Objectives: Renal failure has been reported in patients treated with Teicoplanin, a widely used antibiotic. Hesperetin, a flavonoid in citrus fruits, has been reported to possess nephro-protective effects. This study investigated the protective effect of hesperetin on teicoplanin-induced nephrotoxicity in rats.
Methods: Male wistar rats (n=32, 144-180 g) were grouped into 4 groups of 8 rats each. The control, group 1 received water, group 2 received 50 mg/kg of hesperetin orally, group 3 received 10 mg/kg of teicoplanin intraperitoneally and group 4 received 50 mg/kg of hesperetin and 10 mg/kg of teicoplanin. Administration was done for 21 days. Rats were sacrificed 24 hours after the last administration, the kidney was excised and used for biochemical assays.
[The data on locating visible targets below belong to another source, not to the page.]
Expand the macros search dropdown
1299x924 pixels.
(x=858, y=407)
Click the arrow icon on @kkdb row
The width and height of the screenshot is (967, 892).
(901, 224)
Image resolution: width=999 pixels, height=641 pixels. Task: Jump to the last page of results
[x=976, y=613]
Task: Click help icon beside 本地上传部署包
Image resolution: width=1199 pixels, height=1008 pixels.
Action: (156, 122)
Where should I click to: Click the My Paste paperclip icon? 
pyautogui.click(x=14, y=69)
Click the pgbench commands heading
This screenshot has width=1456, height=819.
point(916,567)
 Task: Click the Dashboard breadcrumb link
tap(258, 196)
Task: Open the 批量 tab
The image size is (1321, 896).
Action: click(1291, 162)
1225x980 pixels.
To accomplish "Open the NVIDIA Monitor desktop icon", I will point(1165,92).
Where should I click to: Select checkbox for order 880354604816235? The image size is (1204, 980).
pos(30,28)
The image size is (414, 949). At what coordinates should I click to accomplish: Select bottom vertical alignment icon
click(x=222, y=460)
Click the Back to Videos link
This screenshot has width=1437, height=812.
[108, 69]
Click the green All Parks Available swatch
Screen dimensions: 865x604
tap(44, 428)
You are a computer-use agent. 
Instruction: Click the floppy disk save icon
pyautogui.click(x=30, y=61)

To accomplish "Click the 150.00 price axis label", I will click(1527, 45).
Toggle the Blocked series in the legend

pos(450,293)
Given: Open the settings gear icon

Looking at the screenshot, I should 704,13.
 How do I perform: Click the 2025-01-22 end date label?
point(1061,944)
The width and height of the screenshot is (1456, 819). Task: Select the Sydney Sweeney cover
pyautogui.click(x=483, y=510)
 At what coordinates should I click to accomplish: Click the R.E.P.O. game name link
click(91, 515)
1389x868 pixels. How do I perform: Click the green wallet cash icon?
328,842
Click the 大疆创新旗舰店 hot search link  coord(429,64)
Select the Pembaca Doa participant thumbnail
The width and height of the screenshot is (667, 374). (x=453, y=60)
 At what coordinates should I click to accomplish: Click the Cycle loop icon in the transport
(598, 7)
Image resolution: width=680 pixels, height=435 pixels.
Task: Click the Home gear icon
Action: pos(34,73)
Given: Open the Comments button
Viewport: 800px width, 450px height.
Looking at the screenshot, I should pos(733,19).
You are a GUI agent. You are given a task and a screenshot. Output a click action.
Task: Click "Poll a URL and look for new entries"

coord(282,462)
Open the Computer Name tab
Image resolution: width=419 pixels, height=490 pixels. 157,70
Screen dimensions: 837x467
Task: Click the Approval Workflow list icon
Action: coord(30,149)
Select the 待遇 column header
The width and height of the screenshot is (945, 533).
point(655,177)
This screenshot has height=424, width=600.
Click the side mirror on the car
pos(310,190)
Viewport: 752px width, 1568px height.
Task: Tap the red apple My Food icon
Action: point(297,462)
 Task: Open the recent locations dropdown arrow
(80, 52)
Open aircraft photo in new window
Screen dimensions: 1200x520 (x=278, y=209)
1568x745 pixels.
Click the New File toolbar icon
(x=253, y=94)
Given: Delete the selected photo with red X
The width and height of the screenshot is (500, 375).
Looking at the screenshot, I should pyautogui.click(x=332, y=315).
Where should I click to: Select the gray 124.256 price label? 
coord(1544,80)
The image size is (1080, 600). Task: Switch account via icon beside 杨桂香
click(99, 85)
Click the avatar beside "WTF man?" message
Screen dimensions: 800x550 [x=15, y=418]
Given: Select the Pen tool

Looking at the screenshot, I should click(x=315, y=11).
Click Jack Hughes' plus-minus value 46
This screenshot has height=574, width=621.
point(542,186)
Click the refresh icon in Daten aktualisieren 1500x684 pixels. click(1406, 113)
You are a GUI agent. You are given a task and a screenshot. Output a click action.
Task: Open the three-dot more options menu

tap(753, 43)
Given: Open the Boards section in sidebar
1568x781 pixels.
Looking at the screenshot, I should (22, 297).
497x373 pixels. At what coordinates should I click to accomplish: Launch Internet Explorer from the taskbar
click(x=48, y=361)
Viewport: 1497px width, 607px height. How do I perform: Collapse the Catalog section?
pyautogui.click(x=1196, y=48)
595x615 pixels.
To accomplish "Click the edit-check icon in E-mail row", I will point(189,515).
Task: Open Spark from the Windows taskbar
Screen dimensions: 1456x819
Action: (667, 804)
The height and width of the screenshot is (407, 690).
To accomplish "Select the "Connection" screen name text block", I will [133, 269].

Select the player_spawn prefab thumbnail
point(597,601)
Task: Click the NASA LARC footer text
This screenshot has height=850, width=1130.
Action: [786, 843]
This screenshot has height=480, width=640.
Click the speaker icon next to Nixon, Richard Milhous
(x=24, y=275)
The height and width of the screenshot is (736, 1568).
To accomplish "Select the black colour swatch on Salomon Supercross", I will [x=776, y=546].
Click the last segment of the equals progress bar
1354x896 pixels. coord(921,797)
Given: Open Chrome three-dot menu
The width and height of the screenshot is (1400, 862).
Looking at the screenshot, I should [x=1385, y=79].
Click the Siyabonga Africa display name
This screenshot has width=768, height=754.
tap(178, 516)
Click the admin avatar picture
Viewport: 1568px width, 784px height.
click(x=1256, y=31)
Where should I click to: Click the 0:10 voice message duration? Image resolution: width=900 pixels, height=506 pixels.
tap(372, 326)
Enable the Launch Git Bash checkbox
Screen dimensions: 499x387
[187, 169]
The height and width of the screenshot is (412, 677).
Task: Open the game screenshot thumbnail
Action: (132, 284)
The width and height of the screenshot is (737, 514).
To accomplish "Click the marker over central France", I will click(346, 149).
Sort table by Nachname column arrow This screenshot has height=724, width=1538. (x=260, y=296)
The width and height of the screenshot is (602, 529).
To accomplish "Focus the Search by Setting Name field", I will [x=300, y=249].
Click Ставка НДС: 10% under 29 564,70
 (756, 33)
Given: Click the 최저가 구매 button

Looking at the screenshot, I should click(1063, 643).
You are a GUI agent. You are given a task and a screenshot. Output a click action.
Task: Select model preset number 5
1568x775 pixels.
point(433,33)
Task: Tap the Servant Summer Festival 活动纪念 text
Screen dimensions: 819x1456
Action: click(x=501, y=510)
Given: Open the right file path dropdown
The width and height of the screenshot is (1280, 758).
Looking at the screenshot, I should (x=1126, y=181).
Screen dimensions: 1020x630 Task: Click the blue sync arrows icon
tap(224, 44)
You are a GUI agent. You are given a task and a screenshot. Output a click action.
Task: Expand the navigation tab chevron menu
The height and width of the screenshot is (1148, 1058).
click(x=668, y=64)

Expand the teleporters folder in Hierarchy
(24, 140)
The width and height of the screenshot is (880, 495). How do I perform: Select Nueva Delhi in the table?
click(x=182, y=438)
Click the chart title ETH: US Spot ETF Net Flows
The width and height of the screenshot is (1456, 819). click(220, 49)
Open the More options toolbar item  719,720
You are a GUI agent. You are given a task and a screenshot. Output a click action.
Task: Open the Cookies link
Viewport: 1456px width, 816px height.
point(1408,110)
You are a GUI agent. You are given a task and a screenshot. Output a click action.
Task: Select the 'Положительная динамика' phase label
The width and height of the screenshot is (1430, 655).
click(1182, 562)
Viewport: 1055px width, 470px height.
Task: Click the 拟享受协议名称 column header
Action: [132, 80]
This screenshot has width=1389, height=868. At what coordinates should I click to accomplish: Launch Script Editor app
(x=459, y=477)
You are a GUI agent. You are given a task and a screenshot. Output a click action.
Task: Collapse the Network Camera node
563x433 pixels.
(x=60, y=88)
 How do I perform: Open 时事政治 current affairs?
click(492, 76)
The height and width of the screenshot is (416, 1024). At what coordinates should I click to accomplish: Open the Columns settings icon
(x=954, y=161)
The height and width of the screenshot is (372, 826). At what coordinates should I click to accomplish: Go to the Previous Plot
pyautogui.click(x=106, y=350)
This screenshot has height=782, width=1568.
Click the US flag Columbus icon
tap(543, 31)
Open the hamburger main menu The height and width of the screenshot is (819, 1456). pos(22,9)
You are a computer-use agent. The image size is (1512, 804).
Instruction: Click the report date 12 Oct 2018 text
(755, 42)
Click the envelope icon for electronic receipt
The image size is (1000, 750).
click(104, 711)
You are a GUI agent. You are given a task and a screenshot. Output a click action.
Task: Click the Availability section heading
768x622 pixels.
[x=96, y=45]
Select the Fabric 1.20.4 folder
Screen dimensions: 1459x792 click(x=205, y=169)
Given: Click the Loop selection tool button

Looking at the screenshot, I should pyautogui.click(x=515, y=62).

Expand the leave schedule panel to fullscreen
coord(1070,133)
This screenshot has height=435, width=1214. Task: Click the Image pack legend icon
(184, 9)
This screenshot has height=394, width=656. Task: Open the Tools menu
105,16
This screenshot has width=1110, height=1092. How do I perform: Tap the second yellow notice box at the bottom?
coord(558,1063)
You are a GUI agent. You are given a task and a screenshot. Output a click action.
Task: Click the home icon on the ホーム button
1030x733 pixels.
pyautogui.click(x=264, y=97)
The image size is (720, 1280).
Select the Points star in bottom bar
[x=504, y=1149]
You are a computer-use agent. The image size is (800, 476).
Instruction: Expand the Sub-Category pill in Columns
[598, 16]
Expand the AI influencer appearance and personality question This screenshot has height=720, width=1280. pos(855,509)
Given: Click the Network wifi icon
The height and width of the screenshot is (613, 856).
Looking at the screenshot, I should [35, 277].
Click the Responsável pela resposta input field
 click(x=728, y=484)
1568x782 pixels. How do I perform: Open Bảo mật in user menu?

Results: Administration of teicoplanin resulted in kidney injury that was characterized by significant increase in plasma urea and creatinine level relative to control group (p<0.05). Additionally, significant increase in biomarkers of inflammation (NO, MPO, TNF-α) and lipid peroxidation (malondialdehyde) of teicoplanin-treated rats were observed when compared with the control group. Furthermore, altered antioxidants status was observed following teicoplanin treatment. Activities of enzymic antioxidants (SOD, CAT, GPx, GST) and concentration of non-enzymic antioxidants (GSH and Ascorbic acid) were downregulated. In comparison to the teicoplanin-treated group, the administration of Hesperetin with teicoplanin significantly reduced all changes in the markers of kidney injury, inflammation, and oxidative stress. Histopathological examination revealed that rats given TEIC showed increased glomerular size and considerable hydropic changes in the proximal convoluted tubules, whereas rats given HESP and TEIC showed only mildly enhanced glomerular size and hydropic modifications.
Conclusion: Hesperetin preserved the histo-architecture of the kidney. From this study, hesperetin offered a protective effect against teicoplanin-induced nephrotoxicity in rats.